PLLs ("phase locked loop") are entirely normal in both FPGA and microcontroller worlds. They involve a high-frequency oscillator and a frequency divider. The fast clock is divided down, as is the fast one, and the two signals compared. When they are out of phase, one is ahead of the other, and the fast oscillator adjusted accordingly.
This is also how PC BIOSes let you configure various CPU and DRAM speeds from a single physical crystal.
They're accurate enough for most practical purposes. They can take a large number of clock cycles to acquire "lock" and start producing the correct frequency, which rarely matters unless you need to go from 0 to X00MHz very quickly.
> system clock doesnt run fast enough to keep up with 60hz
It doesn't actually say that as far as I can tell?
This is likely not a useful explanation if you do not specifically know what a a Phase-Locked Loop is, but I want to say that it is yet another example of how negative feedback can give you an implementation for the inverse of a component.
In this instantiation of the concept, a frequency divider (dividing by a whole number) is something that's easy to build: it's a counter. For example, to divide by 100, count the input clock, when you increment from 49, wrap around to 0, and toggle the output.

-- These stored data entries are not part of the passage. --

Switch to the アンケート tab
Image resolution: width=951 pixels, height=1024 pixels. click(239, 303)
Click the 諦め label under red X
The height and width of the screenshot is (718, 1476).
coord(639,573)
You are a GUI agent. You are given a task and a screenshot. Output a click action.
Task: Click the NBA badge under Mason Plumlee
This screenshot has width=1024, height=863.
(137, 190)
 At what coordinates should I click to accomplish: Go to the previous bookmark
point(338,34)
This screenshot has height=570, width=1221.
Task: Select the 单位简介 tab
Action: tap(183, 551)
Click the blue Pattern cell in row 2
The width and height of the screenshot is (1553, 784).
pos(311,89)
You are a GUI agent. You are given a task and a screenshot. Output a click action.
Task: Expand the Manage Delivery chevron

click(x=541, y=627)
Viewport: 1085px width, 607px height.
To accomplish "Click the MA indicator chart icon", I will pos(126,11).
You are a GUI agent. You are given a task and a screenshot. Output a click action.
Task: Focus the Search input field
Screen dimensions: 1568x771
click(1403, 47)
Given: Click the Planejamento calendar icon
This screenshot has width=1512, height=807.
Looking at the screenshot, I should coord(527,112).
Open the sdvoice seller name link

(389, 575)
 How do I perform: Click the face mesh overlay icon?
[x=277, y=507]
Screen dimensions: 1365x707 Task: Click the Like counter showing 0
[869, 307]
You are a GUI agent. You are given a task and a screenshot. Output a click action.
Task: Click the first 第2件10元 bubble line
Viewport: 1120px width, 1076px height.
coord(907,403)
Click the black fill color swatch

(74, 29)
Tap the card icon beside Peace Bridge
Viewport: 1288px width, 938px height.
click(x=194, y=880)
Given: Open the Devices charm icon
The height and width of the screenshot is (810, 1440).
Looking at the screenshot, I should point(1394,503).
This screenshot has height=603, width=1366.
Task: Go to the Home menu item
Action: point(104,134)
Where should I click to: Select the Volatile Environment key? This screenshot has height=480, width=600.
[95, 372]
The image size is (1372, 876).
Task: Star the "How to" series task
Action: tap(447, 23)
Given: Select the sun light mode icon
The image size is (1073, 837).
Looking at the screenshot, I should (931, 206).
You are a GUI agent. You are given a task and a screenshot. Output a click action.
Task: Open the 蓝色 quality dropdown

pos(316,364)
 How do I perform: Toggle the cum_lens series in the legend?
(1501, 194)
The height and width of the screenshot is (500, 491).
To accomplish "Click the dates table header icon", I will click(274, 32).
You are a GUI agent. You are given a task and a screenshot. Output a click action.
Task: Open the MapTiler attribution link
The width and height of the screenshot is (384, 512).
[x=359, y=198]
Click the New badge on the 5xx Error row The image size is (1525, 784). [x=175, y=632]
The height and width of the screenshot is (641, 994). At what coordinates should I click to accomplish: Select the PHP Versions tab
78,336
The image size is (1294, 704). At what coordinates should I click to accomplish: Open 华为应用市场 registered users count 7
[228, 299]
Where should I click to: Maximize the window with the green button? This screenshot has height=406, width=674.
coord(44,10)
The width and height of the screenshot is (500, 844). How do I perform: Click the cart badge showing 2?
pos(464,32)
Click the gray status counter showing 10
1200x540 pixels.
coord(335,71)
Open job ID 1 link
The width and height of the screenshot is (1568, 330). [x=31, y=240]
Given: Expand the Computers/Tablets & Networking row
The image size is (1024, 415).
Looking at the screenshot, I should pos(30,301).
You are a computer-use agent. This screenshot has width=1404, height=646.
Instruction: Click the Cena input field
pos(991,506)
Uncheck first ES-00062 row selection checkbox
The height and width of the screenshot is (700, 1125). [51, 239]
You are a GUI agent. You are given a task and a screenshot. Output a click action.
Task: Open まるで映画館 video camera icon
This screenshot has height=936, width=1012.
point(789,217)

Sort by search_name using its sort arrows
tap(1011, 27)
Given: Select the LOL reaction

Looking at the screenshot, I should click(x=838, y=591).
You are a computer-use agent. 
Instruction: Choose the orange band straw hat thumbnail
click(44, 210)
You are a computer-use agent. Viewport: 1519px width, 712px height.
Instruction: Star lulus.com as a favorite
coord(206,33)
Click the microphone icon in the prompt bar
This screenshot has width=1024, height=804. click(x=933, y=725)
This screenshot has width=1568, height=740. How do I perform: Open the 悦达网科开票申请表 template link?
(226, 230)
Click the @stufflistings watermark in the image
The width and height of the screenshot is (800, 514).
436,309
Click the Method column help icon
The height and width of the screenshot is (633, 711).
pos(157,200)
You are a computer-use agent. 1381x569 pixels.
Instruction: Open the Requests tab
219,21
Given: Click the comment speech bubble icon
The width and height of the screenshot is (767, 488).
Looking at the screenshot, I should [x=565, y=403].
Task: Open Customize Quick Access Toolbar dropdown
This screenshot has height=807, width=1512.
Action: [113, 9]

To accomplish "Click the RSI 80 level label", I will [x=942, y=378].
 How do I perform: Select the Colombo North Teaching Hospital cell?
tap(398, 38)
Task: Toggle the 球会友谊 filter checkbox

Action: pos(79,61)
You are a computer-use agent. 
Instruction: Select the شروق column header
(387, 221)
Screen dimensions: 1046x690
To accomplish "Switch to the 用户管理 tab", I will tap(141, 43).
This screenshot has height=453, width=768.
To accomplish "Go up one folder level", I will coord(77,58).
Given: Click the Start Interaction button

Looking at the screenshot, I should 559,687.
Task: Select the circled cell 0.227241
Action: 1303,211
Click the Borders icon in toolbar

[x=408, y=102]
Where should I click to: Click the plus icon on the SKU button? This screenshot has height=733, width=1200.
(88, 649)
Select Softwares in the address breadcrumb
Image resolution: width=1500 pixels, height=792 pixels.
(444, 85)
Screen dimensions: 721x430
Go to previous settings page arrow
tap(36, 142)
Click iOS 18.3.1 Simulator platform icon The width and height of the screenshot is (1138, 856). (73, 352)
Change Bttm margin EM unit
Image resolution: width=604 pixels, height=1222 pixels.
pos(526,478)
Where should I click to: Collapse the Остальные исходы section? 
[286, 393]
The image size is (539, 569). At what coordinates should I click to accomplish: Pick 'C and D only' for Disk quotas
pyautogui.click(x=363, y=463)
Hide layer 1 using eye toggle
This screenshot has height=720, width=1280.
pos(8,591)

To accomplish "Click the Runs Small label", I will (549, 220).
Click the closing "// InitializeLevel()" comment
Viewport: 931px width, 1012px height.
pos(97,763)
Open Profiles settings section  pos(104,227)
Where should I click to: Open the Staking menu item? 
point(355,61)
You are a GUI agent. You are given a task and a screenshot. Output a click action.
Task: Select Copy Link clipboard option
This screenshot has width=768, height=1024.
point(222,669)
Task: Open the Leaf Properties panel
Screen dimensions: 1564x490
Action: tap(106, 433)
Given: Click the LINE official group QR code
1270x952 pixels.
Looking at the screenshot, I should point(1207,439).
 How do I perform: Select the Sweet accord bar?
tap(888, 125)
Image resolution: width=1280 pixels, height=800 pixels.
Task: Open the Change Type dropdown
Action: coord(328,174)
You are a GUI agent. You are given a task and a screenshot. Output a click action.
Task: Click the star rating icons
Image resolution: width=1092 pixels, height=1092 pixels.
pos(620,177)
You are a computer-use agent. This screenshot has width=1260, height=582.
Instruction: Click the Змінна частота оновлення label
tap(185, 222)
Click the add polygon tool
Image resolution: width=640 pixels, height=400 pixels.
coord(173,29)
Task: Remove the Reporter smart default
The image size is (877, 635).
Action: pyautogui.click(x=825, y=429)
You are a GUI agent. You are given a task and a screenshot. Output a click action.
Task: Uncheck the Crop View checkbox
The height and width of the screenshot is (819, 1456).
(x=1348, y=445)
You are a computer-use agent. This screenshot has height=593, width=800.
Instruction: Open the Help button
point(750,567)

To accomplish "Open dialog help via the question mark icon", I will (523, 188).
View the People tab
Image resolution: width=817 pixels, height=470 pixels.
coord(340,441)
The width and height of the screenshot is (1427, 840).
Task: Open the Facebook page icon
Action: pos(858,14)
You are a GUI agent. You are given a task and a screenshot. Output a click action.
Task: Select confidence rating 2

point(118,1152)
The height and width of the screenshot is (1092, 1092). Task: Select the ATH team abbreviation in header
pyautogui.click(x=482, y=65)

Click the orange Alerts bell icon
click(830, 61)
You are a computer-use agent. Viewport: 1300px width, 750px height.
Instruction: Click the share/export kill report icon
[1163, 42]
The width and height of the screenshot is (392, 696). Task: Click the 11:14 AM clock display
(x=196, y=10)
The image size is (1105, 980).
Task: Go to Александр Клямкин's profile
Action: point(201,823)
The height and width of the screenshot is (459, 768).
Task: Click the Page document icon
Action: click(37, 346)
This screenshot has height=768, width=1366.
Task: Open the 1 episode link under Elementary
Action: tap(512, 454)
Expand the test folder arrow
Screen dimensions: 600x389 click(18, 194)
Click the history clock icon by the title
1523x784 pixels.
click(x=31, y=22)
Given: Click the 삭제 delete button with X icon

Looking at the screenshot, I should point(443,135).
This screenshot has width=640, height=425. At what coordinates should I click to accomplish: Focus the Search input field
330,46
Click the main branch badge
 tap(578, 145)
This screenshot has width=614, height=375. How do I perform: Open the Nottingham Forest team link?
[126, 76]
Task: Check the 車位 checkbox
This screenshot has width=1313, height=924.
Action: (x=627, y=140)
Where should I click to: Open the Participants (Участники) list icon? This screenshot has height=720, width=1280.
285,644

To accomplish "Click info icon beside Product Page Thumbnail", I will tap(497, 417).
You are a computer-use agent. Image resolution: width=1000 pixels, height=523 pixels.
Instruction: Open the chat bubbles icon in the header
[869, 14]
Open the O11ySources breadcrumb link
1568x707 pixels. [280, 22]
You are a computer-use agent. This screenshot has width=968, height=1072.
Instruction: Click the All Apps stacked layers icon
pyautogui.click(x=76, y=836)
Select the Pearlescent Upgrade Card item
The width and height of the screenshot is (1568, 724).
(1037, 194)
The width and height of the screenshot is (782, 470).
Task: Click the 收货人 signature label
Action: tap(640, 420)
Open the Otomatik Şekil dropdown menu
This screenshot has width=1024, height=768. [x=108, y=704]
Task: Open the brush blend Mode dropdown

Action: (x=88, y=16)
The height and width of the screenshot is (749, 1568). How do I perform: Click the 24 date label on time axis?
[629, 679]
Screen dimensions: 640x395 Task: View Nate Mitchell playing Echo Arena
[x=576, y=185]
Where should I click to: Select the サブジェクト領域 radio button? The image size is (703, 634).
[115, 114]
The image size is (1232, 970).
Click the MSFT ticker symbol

Putting that divider in a negative feedback loop gives you a multiplier.
Another common instantiation: if you put a voltage divider (easy to build with a couple of resistors) in the feedback path of an operational amplifier and you get a voltage multiplier.
Another instantiation with op-amps: Put a capacitor in the feedback path, and you "get" an inductor. This one is also a big deal because, practically speaking, it's easier to engineer close-to-ideal capacitors than it is inductors, which are heavy and lossy.
The problem with clocks is not how to generate them fast enough, but rather how to keep them exact and consistent
Phase locked loop can use reference clock(generated outside of the chip by an oscillating crystal, like in a watch) to generate many other clocks of different frequencies each of which is corrected and guided by this reference clock
In fpga there is no "system clock", each module can use its own clock at frequency that it needs, all defined and routed by the designer
I agree! I'm a computer architect, and I love playing around with FPGAs for doing 'fantasy architecture' projects (like a 16-core Z80 laptop, or a USB adapter for an old nCube supercomputer). A modern FPGA is like being able to tape out your own 350-nm chip for <$100 (and in many respects much better, when you get to make use of hard-macros like SRAM or PCIe/DDR controllers).
Probably should have written "dedicated" or the good old "application specific integrated circuit".
Either way the distance is considerable. FPGAs do allow you to do unique hardware interfacing things - good luck getting a PCI microcontroller - but even there they're catching up. The RP2040 can bitbang DVI with its peripherals.